Dataset entries:
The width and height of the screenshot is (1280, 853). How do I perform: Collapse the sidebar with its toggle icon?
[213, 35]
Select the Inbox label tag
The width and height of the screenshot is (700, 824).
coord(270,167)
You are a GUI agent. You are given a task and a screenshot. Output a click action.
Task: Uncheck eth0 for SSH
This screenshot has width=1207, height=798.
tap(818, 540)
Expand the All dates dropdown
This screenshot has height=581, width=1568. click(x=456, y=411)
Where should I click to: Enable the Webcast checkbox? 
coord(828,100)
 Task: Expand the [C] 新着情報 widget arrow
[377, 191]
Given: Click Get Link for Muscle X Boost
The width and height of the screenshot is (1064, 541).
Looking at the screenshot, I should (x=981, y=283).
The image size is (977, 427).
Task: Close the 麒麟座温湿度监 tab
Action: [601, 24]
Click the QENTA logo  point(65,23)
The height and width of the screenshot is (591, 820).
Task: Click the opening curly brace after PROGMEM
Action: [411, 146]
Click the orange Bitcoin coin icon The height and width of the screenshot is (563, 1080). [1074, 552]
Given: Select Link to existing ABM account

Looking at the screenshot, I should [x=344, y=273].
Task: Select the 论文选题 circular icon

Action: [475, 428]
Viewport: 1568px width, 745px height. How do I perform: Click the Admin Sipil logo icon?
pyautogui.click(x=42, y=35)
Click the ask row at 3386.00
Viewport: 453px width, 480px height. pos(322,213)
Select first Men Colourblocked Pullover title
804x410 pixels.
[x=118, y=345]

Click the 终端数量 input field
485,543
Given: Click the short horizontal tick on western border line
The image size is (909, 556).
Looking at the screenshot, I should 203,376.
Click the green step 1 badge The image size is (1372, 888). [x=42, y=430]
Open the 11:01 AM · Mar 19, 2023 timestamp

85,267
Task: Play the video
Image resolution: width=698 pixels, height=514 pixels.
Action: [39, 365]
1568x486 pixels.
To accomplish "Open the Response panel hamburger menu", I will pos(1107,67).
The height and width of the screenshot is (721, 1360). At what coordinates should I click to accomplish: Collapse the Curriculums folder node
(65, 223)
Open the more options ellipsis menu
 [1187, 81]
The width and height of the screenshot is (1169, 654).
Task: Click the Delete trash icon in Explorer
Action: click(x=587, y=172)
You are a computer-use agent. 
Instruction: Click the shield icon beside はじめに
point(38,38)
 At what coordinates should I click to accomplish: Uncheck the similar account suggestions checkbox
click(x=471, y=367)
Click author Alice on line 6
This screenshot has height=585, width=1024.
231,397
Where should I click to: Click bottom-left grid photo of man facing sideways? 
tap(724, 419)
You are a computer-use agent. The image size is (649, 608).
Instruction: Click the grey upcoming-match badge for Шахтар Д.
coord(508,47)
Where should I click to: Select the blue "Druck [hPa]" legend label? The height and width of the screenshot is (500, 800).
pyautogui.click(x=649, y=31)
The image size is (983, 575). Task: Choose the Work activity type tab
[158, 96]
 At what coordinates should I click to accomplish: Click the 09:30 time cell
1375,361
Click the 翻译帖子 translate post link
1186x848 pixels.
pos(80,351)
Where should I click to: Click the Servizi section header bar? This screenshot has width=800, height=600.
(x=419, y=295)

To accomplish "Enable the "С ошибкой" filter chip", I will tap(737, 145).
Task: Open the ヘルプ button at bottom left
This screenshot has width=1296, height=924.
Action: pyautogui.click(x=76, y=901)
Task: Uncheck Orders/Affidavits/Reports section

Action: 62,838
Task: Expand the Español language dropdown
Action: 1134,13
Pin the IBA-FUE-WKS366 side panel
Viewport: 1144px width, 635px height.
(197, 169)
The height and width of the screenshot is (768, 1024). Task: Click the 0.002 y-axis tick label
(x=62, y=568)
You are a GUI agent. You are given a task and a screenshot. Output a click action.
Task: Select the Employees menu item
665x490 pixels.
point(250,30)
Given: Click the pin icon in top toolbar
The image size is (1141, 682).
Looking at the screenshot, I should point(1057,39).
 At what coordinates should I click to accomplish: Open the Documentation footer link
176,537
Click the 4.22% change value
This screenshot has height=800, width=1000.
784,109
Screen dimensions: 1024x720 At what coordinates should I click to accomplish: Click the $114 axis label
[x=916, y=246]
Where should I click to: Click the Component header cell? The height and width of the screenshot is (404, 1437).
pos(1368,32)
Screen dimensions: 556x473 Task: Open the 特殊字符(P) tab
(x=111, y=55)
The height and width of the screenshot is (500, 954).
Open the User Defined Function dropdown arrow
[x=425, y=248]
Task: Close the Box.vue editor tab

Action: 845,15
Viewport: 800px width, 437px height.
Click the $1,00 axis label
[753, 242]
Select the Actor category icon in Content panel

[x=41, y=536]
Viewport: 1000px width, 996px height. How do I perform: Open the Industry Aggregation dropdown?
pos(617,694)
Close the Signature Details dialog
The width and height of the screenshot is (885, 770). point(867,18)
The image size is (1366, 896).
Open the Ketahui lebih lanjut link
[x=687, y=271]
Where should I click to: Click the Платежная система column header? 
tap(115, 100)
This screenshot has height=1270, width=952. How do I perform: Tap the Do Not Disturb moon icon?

How to complete this task:
What is needed is an exact copy of all the data above.

Exercise response:
The width and height of the screenshot is (1280, 853). How do I perform: Collapse the sidebar with its toggle icon?
[213, 35]
Select the Inbox label tag
The width and height of the screenshot is (700, 824).
coord(270,167)
You are a GUI agent. You are given a task and a screenshot. Output a click action.
Task: Uncheck eth0 for SSH
This screenshot has width=1207, height=798.
tap(818, 540)
Expand the All dates dropdown
This screenshot has height=581, width=1568. click(x=456, y=411)
Where should I click to: Enable the Webcast checkbox? 
coord(828,100)
 Task: Expand the [C] 新着情報 widget arrow
[377, 191]
Given: Click Get Link for Muscle X Boost
The width and height of the screenshot is (1064, 541).
Looking at the screenshot, I should (x=981, y=283).
The image size is (977, 427).
Task: Close the 麒麟座温湿度监 tab
Action: [601, 24]
Click the QENTA logo  point(65,23)
The height and width of the screenshot is (591, 820).
Task: Click the opening curly brace after PROGMEM
Action: [411, 146]
Click the orange Bitcoin coin icon The height and width of the screenshot is (563, 1080). [1074, 552]
Given: Select Link to existing ABM account

Looking at the screenshot, I should [x=344, y=273].
Task: Select the 论文选题 circular icon

Action: [475, 428]
Viewport: 1568px width, 745px height. How do I perform: Click the Admin Sipil logo icon?
pyautogui.click(x=42, y=35)
Click the ask row at 3386.00
Viewport: 453px width, 480px height. pos(322,213)
Select first Men Colourblocked Pullover title
804x410 pixels.
[x=118, y=345]

Click the 终端数量 input field
485,543
Given: Click the short horizontal tick on western border line
The image size is (909, 556).
Looking at the screenshot, I should 203,376.
Click the green step 1 badge The image size is (1372, 888). [x=42, y=430]
Open the 11:01 AM · Mar 19, 2023 timestamp

85,267
Task: Play the video
Image resolution: width=698 pixels, height=514 pixels.
Action: [39, 365]
1568x486 pixels.
To accomplish "Open the Response panel hamburger menu", I will pos(1107,67).
The height and width of the screenshot is (721, 1360). At what coordinates should I click to accomplish: Collapse the Curriculums folder node
(65, 223)
Open the more options ellipsis menu
 [1187, 81]
The width and height of the screenshot is (1169, 654).
Task: Click the Delete trash icon in Explorer
Action: click(x=587, y=172)
You are a computer-use agent. 
Instruction: Click the shield icon beside はじめに
point(38,38)
 At what coordinates should I click to accomplish: Uncheck the similar account suggestions checkbox
click(x=471, y=367)
Click author Alice on line 6
This screenshot has height=585, width=1024.
231,397
Where should I click to: Click bottom-left grid photo of man facing sideways? 
tap(724, 419)
You are a computer-use agent. The image size is (649, 608).
Instruction: Click the grey upcoming-match badge for Шахтар Д.
coord(508,47)
Where should I click to: Select the blue "Druck [hPa]" legend label? The height and width of the screenshot is (500, 800).
pyautogui.click(x=649, y=31)
The image size is (983, 575). Task: Choose the Work activity type tab
[158, 96]
 At what coordinates should I click to accomplish: Click the 09:30 time cell
1375,361
Click the 翻译帖子 translate post link
1186x848 pixels.
pos(80,351)
Where should I click to: Click the Servizi section header bar? This screenshot has width=800, height=600.
(x=419, y=295)

To accomplish "Enable the "С ошибкой" filter chip", I will tap(737, 145).
Task: Open the ヘルプ button at bottom left
This screenshot has width=1296, height=924.
Action: pyautogui.click(x=76, y=901)
Task: Uncheck Orders/Affidavits/Reports section

Action: 62,838
Task: Expand the Español language dropdown
Action: 1134,13
Pin the IBA-FUE-WKS366 side panel
Viewport: 1144px width, 635px height.
(197, 169)
The height and width of the screenshot is (768, 1024). Task: Click the 0.002 y-axis tick label
(x=62, y=568)
You are a GUI agent. You are given a task and a screenshot. Output a click action.
Task: Select the Employees menu item
665x490 pixels.
point(250,30)
Given: Click the pin icon in top toolbar
The image size is (1141, 682).
Looking at the screenshot, I should point(1057,39).
 At what coordinates should I click to accomplish: Open the Documentation footer link
176,537
Click the 4.22% change value
This screenshot has height=800, width=1000.
784,109
Screen dimensions: 1024x720 At what coordinates should I click to accomplish: Click the $114 axis label
[x=916, y=246]
Where should I click to: Click the Component header cell? The height and width of the screenshot is (404, 1437).
pos(1368,32)
Screen dimensions: 556x473 Task: Open the 特殊字符(P) tab
(x=111, y=55)
The height and width of the screenshot is (500, 954).
Open the User Defined Function dropdown arrow
[x=425, y=248]
Task: Close the Box.vue editor tab

Action: 845,15
Viewport: 800px width, 437px height.
Click the $1,00 axis label
[753, 242]
Select the Actor category icon in Content panel

[x=41, y=536]
Viewport: 1000px width, 996px height. How do I perform: Open the Industry Aggregation dropdown?
pos(617,694)
Close the Signature Details dialog
The width and height of the screenshot is (885, 770). point(867,18)
The image size is (1366, 896).
Open the Ketahui lebih lanjut link
[x=687, y=271]
Where should I click to: Click the Платежная система column header? 
tap(115, 100)
This screenshot has height=1270, width=952. How do I perform: Tap the Do Not Disturb moon icon?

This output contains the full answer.